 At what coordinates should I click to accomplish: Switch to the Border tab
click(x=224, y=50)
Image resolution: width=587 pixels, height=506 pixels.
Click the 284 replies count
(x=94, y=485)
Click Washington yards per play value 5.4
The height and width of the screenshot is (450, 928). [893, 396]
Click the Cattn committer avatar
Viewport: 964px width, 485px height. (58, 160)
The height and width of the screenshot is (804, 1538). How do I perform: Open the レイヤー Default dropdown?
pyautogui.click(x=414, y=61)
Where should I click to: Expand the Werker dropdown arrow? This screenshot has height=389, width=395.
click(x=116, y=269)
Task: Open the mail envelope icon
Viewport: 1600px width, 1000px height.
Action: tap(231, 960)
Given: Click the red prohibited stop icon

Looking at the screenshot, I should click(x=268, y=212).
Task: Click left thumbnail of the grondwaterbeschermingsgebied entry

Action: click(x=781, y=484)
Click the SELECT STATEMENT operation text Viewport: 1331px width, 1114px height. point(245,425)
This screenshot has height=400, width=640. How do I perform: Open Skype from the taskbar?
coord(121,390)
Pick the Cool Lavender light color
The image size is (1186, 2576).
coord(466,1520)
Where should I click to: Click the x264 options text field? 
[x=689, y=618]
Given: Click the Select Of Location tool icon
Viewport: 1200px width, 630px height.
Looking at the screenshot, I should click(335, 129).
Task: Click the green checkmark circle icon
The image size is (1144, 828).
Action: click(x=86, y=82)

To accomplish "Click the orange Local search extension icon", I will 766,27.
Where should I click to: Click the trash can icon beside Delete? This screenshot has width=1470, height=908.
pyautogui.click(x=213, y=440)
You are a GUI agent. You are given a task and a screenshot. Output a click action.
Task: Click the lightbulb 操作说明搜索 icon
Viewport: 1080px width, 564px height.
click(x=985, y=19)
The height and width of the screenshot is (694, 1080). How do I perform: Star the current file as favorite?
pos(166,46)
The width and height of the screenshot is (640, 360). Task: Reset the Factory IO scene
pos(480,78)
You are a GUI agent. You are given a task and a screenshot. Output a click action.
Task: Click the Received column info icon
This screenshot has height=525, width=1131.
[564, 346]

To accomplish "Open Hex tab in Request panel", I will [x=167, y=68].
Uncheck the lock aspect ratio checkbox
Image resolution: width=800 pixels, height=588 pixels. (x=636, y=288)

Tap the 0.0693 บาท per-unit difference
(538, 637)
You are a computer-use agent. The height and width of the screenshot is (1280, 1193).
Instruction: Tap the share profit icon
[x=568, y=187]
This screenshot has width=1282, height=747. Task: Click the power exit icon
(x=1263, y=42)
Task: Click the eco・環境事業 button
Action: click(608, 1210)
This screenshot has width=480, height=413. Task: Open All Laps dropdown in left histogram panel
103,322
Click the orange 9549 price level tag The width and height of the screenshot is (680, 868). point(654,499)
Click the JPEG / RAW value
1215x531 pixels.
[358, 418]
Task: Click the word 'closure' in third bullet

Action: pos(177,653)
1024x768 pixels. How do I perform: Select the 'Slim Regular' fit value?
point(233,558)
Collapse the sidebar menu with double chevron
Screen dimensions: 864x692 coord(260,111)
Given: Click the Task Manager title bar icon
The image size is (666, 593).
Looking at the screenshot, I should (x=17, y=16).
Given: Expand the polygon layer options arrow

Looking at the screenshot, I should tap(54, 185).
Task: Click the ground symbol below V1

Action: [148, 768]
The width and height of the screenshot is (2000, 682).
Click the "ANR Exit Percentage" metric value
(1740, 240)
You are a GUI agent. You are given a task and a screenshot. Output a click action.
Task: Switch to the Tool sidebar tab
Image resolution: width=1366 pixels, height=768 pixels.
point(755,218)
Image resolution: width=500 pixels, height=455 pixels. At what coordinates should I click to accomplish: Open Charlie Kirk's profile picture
^^^^
## [Problem details]
Please retype all of the lines above exactly as they stand.

## [Answer area]
 At what coordinates should I click to accomplish: Switch to the Border tab
click(x=224, y=50)
Image resolution: width=587 pixels, height=506 pixels.
Click the 284 replies count
(x=94, y=485)
Click Washington yards per play value 5.4
The height and width of the screenshot is (450, 928). [893, 396]
Click the Cattn committer avatar
Viewport: 964px width, 485px height. (58, 160)
The height and width of the screenshot is (804, 1538). How do I perform: Open the レイヤー Default dropdown?
pyautogui.click(x=414, y=61)
Where should I click to: Expand the Werker dropdown arrow? This screenshot has height=389, width=395.
click(x=116, y=269)
Task: Open the mail envelope icon
Viewport: 1600px width, 1000px height.
Action: tap(231, 960)
Given: Click the red prohibited stop icon

Looking at the screenshot, I should click(x=268, y=212).
Task: Click left thumbnail of the grondwaterbeschermingsgebied entry

Action: click(x=781, y=484)
Click the SELECT STATEMENT operation text Viewport: 1331px width, 1114px height. point(245,425)
This screenshot has height=400, width=640. How do I perform: Open Skype from the taskbar?
coord(121,390)
Pick the Cool Lavender light color
The image size is (1186, 2576).
coord(466,1520)
Where should I click to: Click the x264 options text field? 
[x=689, y=618]
Given: Click the Select Of Location tool icon
Viewport: 1200px width, 630px height.
Looking at the screenshot, I should click(335, 129).
Task: Click the green checkmark circle icon
The image size is (1144, 828).
Action: click(x=86, y=82)

To accomplish "Click the orange Local search extension icon", I will 766,27.
Where should I click to: Click the trash can icon beside Delete? This screenshot has width=1470, height=908.
pyautogui.click(x=213, y=440)
You are a GUI agent. You are given a task and a screenshot. Output a click action.
Task: Click the lightbulb 操作说明搜索 icon
Viewport: 1080px width, 564px height.
click(x=985, y=19)
The height and width of the screenshot is (694, 1080). How do I perform: Star the current file as favorite?
pos(166,46)
The width and height of the screenshot is (640, 360). Task: Reset the Factory IO scene
pos(480,78)
You are a GUI agent. You are given a task and a screenshot. Output a click action.
Task: Click the Received column info icon
This screenshot has height=525, width=1131.
[564, 346]

To accomplish "Open Hex tab in Request panel", I will [x=167, y=68].
Uncheck the lock aspect ratio checkbox
Image resolution: width=800 pixels, height=588 pixels. (x=636, y=288)

Tap the 0.0693 บาท per-unit difference
(538, 637)
You are a computer-use agent. The height and width of the screenshot is (1280, 1193).
Instruction: Tap the share profit icon
[x=568, y=187]
This screenshot has width=1282, height=747. Task: Click the power exit icon
(x=1263, y=42)
Task: Click the eco・環境事業 button
Action: click(608, 1210)
This screenshot has width=480, height=413. Task: Open All Laps dropdown in left histogram panel
103,322
Click the orange 9549 price level tag The width and height of the screenshot is (680, 868). point(654,499)
Click the JPEG / RAW value
1215x531 pixels.
[358, 418]
Task: Click the word 'closure' in third bullet

Action: pos(177,653)
1024x768 pixels. How do I perform: Select the 'Slim Regular' fit value?
point(233,558)
Collapse the sidebar menu with double chevron
Screen dimensions: 864x692 coord(260,111)
Given: Click the Task Manager title bar icon
The image size is (666, 593).
Looking at the screenshot, I should (x=17, y=16).
Given: Expand the polygon layer options arrow

Looking at the screenshot, I should tap(54, 185).
Task: Click the ground symbol below V1

Action: [148, 768]
The width and height of the screenshot is (2000, 682).
Click the "ANR Exit Percentage" metric value
(1740, 240)
You are a GUI agent. You are given a task and a screenshot. Output a click action.
Task: Switch to the Tool sidebar tab
Image resolution: width=1366 pixels, height=768 pixels.
point(755,218)
Image resolution: width=500 pixels, height=455 pixels. At what coordinates should I click to accomplish: Open Charlie Kirk's profile picture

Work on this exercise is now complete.